An experiment combining Simmental with Brahman that began in the pastures of a few dedicated cattlemen in the late 1960s has evolved logically into the breed called Simbrah. The Brahman or Zebu, the most numerous cattle type on earth, contributes heat and insect tolerance, hardiness and excellent foraging ability, as well as maternal calving ease and longevity. The Simmental complements these excellent traits with early sexual maturity, fertility, milking ability, rapid growth and good beef characteristics. The very docile disposition of most Simmental is also a plus for this composite. These two cattle breeds have been used in cooperation to produce Simbrah, superior in many ways to the parent breeds.
Simbrah has been described as "The All Purpose American Breed". Developed in America, Simbrah genetics may be called on to infuse superior maternal traits into a herd. Or, due to their rapid growth, vigor, and heat tolerance, Simbrah may be the answer in a terminal cross program. In the final analysis, Simbrah will produce a lean, high quality beef product.
Originally developed in the hot, humid areas of the Gulf Coast, Simbrah have shown they can Thrive in the Northwest and Northeast regions of the United States where temperatures may range 115 degrees in the summer to 25 degrees below zero in the winter. There is great interest in the breed worldwide. Simbrah are being developed in many areas where Zebu breeding predominates as well as other areas where Simbrah's unique blend of features is desired.
Breeds of Simbrah know the importance of producing practical cattle with economic advantages. Simbrah have been developed to be as functional and trouble free as possible. Breeders stress structurally sound underlines, i.e. a clean sheath teamed with large scrotal size on the bulls and a well-attached udder with small teats on the cows. Many also put emphasis on pigmented eyes, thick muscling, and reasonable dispositions. Some programs produce polled Simbrah.

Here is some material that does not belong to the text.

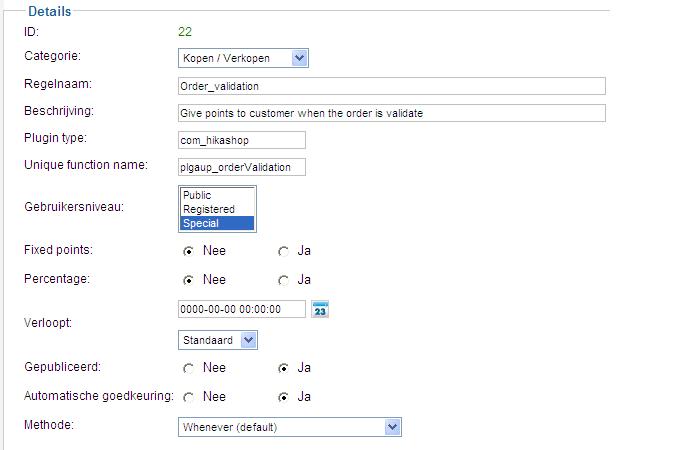Click into the Beschrijving text field
The image size is (684, 450).
tap(392, 113)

Commercial operators appreciate the long and productive life span of Simbrah cattle. Frequently, well beyond 10 years of age, unpampered cows are still weaning heavy calves and bulls are still breeding. This can mean a significant savings in replacement costs for the rancher.
After weaning, most Simbrah calves will perform well if placed directly in the feedlot. At this phase in their lives, they are growing rapidly and will gain very efficiently. They can produce a very desirable carcass at 12-15 months of age.
Enthusiastic Simbrah breeders are utilizing all the tools, animal science and technology available to modern animal breeders. They have a broad genetic base in which to work and a sophisticated evaluation program for performance and progeny information. The Simbrah Registry is kept by the American Simmental Association.